For test time reductions beyond those resulting from conventional page modes and parallel test modes, we could exploit the inherent structural parallelism of the two MLDRAM cell arrays. A first testing phase using standard patterns could test the left and right cell arrays in parallel as conventional DRAMs. Test time would decrease by roughly a factor of four because of the two-fold parallelism of the cell arrays and the simpler, single-step DRAM sensing operation. Modified control waveforms that keep the switch matrix pass transistor switches open would be a convenient way of isolating the two cell arrays.

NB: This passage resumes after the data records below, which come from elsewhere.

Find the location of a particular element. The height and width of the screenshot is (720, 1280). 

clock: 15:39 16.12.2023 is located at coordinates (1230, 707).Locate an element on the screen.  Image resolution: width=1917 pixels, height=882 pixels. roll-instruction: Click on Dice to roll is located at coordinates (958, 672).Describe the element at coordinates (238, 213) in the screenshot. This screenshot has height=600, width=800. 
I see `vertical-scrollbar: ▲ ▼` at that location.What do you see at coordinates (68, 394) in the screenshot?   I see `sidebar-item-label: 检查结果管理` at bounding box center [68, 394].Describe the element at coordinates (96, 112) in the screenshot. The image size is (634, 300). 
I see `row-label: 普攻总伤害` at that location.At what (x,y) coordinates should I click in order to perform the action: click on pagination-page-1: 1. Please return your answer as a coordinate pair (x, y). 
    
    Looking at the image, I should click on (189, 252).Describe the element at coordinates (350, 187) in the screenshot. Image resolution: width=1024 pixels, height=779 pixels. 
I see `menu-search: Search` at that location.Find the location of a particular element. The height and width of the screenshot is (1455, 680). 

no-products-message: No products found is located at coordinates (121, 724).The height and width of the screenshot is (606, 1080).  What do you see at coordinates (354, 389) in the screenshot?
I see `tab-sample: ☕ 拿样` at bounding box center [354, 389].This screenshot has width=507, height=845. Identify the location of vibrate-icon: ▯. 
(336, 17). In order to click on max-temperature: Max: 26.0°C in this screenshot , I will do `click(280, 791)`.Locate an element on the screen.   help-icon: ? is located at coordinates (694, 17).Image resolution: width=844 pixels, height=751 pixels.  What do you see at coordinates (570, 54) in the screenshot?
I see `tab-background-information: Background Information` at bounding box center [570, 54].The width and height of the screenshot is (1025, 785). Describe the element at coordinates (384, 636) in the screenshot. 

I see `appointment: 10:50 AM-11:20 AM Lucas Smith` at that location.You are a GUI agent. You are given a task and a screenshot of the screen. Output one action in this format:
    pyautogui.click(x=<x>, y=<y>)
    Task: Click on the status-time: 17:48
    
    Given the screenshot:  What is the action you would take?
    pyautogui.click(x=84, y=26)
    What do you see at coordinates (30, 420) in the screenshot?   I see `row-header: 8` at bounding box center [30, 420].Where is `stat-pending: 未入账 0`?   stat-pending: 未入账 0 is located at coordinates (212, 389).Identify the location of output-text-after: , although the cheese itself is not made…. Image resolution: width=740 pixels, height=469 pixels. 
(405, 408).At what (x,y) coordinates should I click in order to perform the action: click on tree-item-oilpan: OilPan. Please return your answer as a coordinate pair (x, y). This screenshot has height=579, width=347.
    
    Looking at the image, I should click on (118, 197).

After the cell arrays are tested, a second phase would test the switch matrix. To verify the operation of the switches controlled by the X, X*, C, and C* signals, this phase would perform write and verify cycles to cells on true and complement sub-bit lines. The test mode just outlined would require changes to the timing chains and control logic, but it would avoid much more costly changes to the larger cell arrays.
The simple structure of the proposed test is conducive to implementation in a built-in self-test circuit. Redeker 13 describes a BIST MLDRAM implementation using our 4n test. The test pattern generator's complexity was only about 100 gates. Simple Boolean operations on the row address, column address, and tile number form the test data.
THE WORK DESCRIBED HERE is only the first step in an ongoing detailed characterization of Gillingham's MLDRAM. Our future work will include a more detailed simulation-based sensitivity analysis of the basic design. We are fabricating a test chip, and the resulting devices will permit much more detailed and realistic characterization studies. Uncovered design weaknesses may motivate the development of new tests. We plan to investigate further the design-for-testability enhancements mentioned here to better understand the tradeoffs among test time, fault coverage, fault diagnosability, design complexity, and silicon area increase.